Plazza San Marco in Venice Photo: IC

Foreign tourism boosted Italy's economy in 2013 and 62 percent of international operators worldwide confirmed an increase of travel to Italy during Christmas and New Year's Eve holidays, a recent survey from the National Agency of Tourism (ENIT) revealed.

The positive trend gives a solid boost to an exhausted economy slowly emerging from the longest recession since World War II.

ENIT surveyed among major tour operators and travel agencies around the world in 18 European and 10 non-European countries. The 62 percent increase in demand for "Italian holidays" mostly involves countries outside Europe, but a positive trend was also confirmed by 55 percent of European tour operators and agencies, the survey showed.

Diversifying and widening Italy's appeal seems to be the secret of success. "We have doubled our efforts, trying to promote Italy in every corner of the world in 2013. Now good results are coming," said Andrea Babbi, director-general of ENIT.

Gino Acampora, managing director of an agency based in the southern city of Sorrento, near Naples, agreed. "The secret is varying your appeal. Italy has many attractions: culture, history, food and wine, wellness, nature of all sorts... everything that foreign tourists could love," Acampora explained to Xinhua. "Competition with other countries is also great, however, and Internet offers or self-made travels are also increasing. So you must be really good in attracting specific clients with 'ad-hoc' proposals," he pointed out.

Founded in the 1970s, the Acampora Travel agency works nation-wide and focuses on a target of medium and rich tourists. "Foreign inflow has been overall very good in 2013. We have had excellent results with Canada, the US, Australia, but also with Latin American countries. I would estimate by now the inbound flow will give us a 10-12 percent increase of profits," the manager added.

Italy is the fifth most visited destination in the world tourism ranking compiled by the United Nation World Tourism Organisation, after France, the US, China, and Spain.

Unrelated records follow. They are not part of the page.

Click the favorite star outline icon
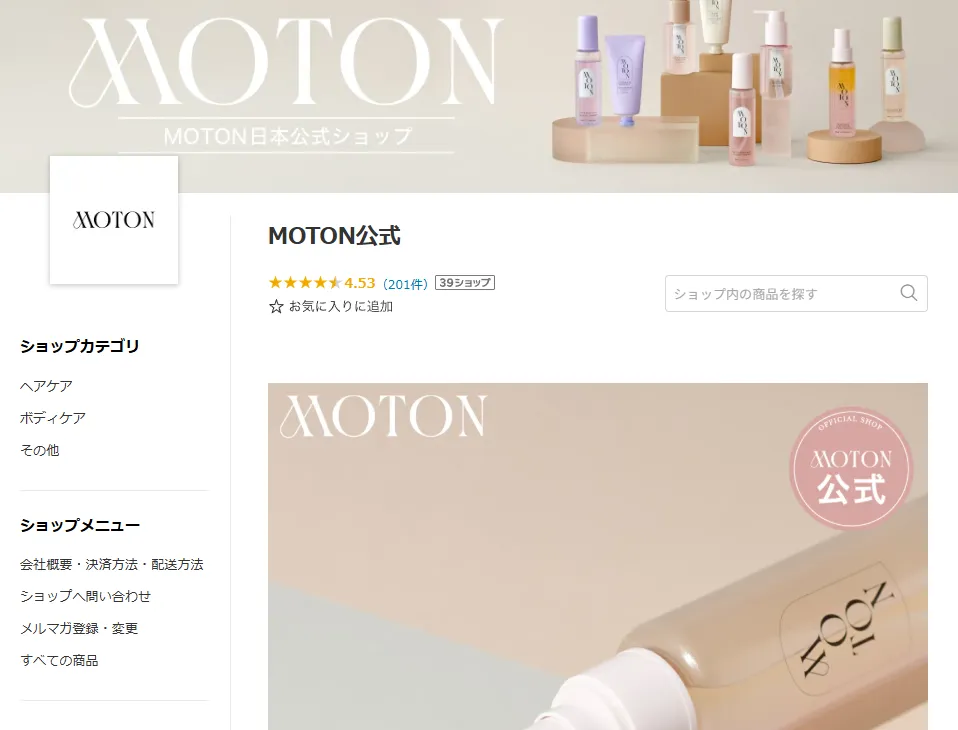 pos(276,307)
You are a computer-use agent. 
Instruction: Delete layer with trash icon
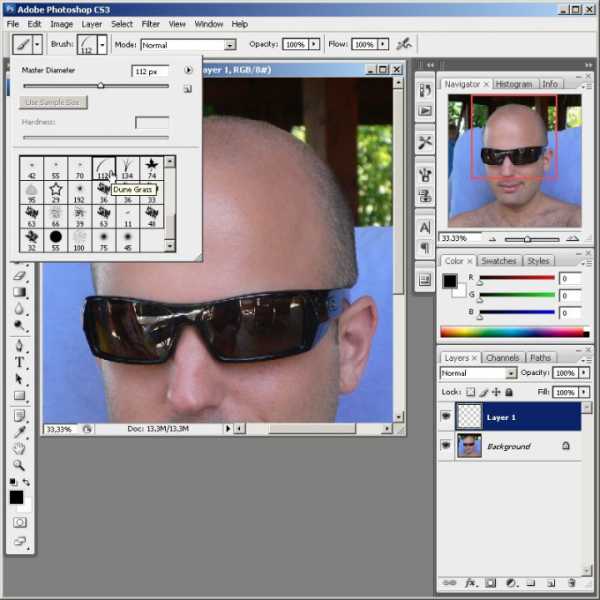pyautogui.click(x=572, y=583)
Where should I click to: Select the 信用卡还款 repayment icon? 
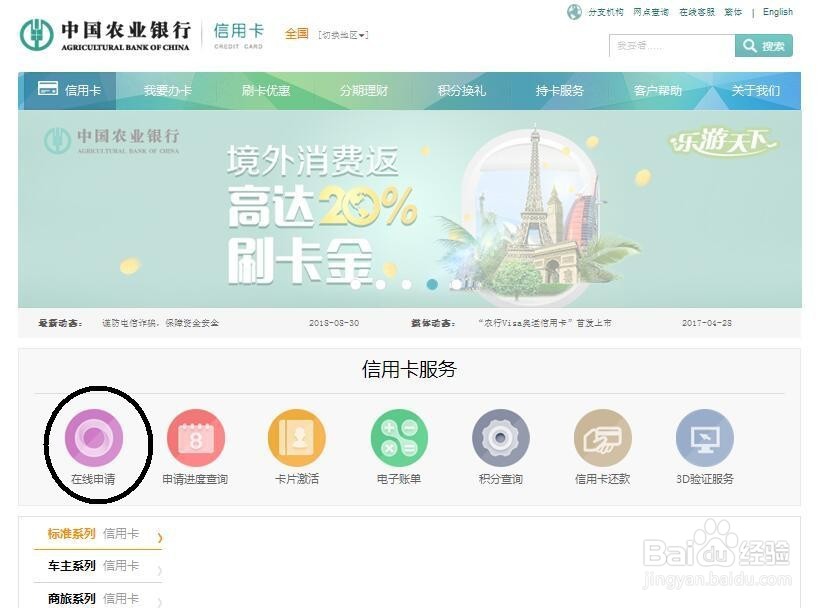[x=603, y=438]
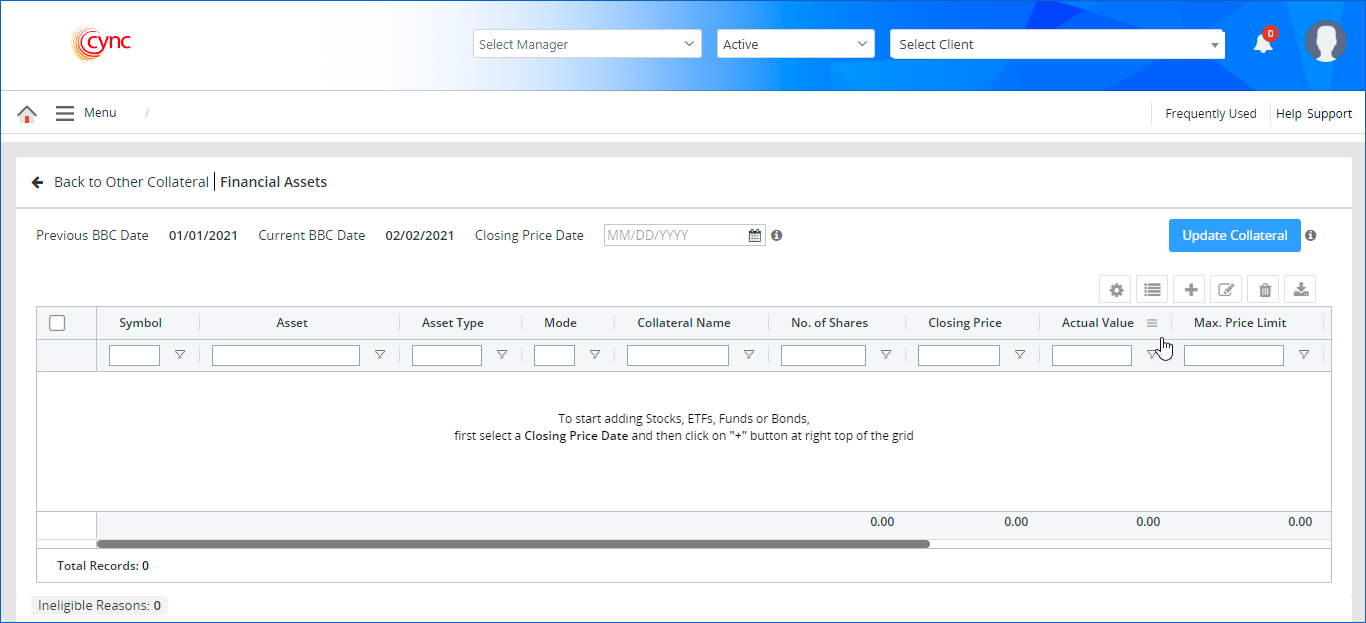The height and width of the screenshot is (623, 1366).
Task: Open the user profile avatar
Action: coord(1325,42)
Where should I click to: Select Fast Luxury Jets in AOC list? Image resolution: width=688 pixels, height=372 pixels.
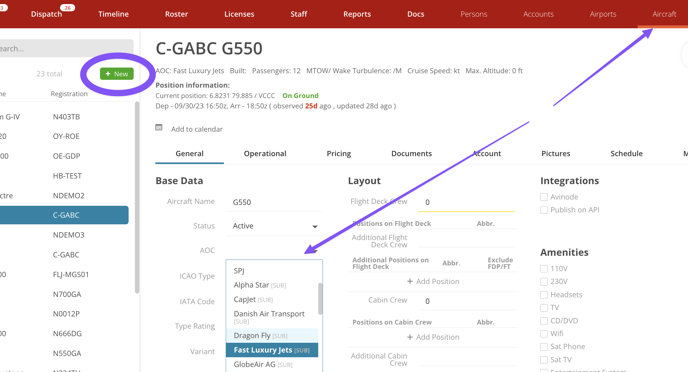pyautogui.click(x=272, y=350)
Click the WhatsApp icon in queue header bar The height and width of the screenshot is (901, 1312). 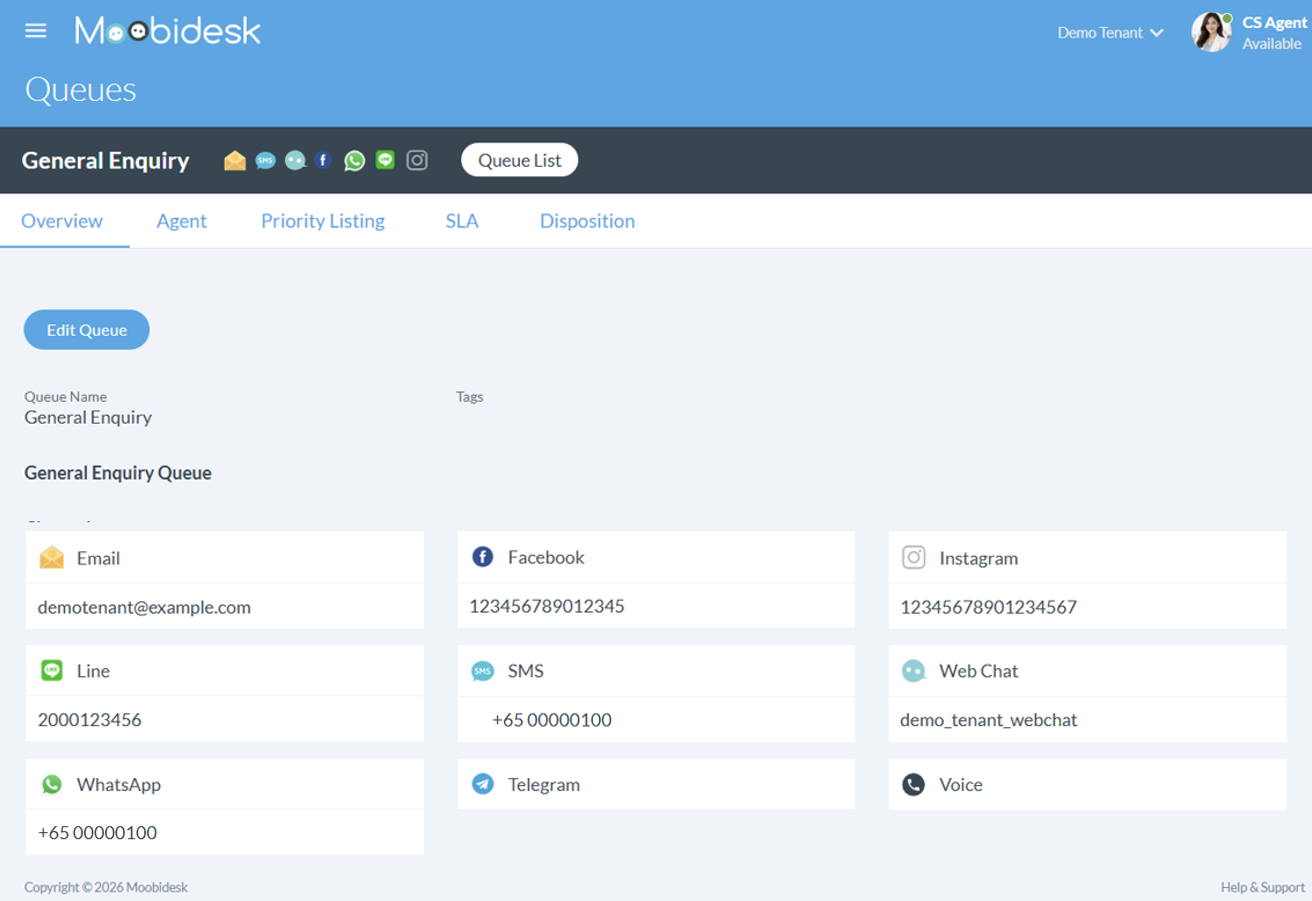click(354, 161)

More than 48 million foreigners visited the country in 2012, rising 2.5 percent in 2013. It is expected to grow further, by around 3 percent, in 2014, according to domestic forecasts.

These increasing figures are expected to give Italy's economy a most relevant breathing space, since tourism has always been a driving resource for the country accounting for 10.3 percent of GDP and 11.7 percent of jobs in 2012.

Expectations are being met, so far. Foreigners' spending during holidays reached 32 billion euros ($44 billion) last year, according to Italy's Central Bank, and revenue has kept growing in 2013, with a 3.3 percent increase between January and September compared to the same period of the previous year.

The positive trend, which is bringing the tourism sector near "pre-crisis" levels, is having another useful effect. "Improving results from foreigners has helped Italian agencies and tour operators to counterbalance the drop in domestic demand, which has been quite sharp in the last years," Acampora told Xinhua.

According to ENIT's survey, cities of art proved again to be the most favored destinations during year-end festivities including not only major cities like Rome, Florence, Venice, and Naples, but also smaller towns with a rich historical heritage like Perugia, Assisi, Siena, or Orvieto.

The second most popular destinations were ski areas in Northern Italy, followed by tour packages focusing on health and gastronomy. Packages offering different attractions combined, such as a cultural destination enriched with food and wine excursions and a luxury shopping tour, have also proved to be increasingly successful.

Germany is traditionally the first "buyer," with other European partners like France, Britain, Austria, the Netherlands or Spain coming behind. Yet the sharpest increase in foreign presence has involved extra-Europe countries and also "new markets" such as Brazil, Russia, India, and China.

For Christmas and New Year's Eve 2013 alone, the National Agency of Tourism's survey showed an increase of 20 percent in booking from Russia, around 20 percent from China, 8-10 percent from the US, 5 percent from India, and 3 percent from Japan.